The Cu²⁺ coordination sites are conserved in Shaker channels. (A) I_K evoked from WT Shaker channels in response to pulses to −10 mV from a holding potential of −90 mV at the indicated [Cu²⁺] (0–100 μM). (B) G_K-V relations from the same patch in different [Cu²⁺] are normalized by G_Kmax in 0 Cu²⁺. (0 (○), 1 (•), 5 (▾), 20 (▴), and 100 μM Cu²⁺ (▪)). (C) I_K at 0 mV from WT channels at the indicated [Zn²⁺] (0–10,000 μM). (D) G_K-V relations in different [Zn²⁺], normalized by G_Kmax in 0 Zn²⁺ (0 (○), 100 (•), 1,000 (▾), 4,000 (▴), 10,000 μM Zn²⁺ ()). (E) I_K at 0 mV from E247A channels in 0, 1, and 5 μM Cu²⁺. (F) I_K at +30 mV from E247C in 0, 0.1, 1, and 5 μM Cu²⁺. (G and H) I_K at +10 mV from E247A (G) or E247C (H) in 0, 100, and 1,000 μM Zn²⁺. (I and J) I_K from R365A at 0 mV (I) or R365C at −40 mV(J) in 0, 1, and 5 μM Cu²⁺. All Shaker experiments were performed from a holding potential of −90 mV. Most data were obtained in standard Shaker internal and external solutions (see Materials and methods) with the exception of R365 mutant data in I and J, which were obtained in a low chloride external solution with all but 10 mM Cl⁻ replaced by MeO₃⁻, as in standard mSlo1 external solution.

Figure 11.

Mechanism and site of Cu²⁺ action. (A) Scheme 1 (see text), green indicates Cu²⁺-dependent mechanisms, black represents HA model (Horrigan and Aldrich, 2002). (B and C) Residues mutated in mSlo1 are mapped onto the structure of a Kv1.2/Kv2.1 chimera (Long et al., 2007).
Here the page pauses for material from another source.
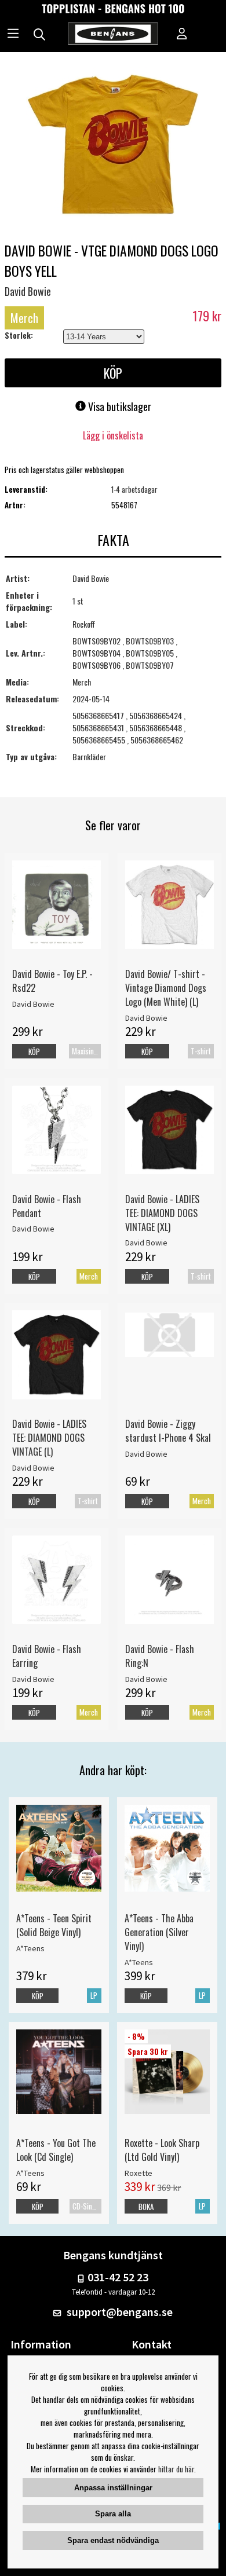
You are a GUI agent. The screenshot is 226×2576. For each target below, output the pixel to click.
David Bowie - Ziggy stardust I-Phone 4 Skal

B and C show side and top views, respectively. Only the S1–S4 segments from one subunit are shown with S1–S2 linker removed for clarity. Putative Cu²⁺-coordinating residues were changed to the corresponding residue from mSlo1: D133(red), Q151(yellow), D153(red), R207(cyan). The backbone was colored dark blue at other positions that were tested. Dotted spheres indicate the position of water molecules in the structure. The green sphere illustrates a possible position for Cu²⁺.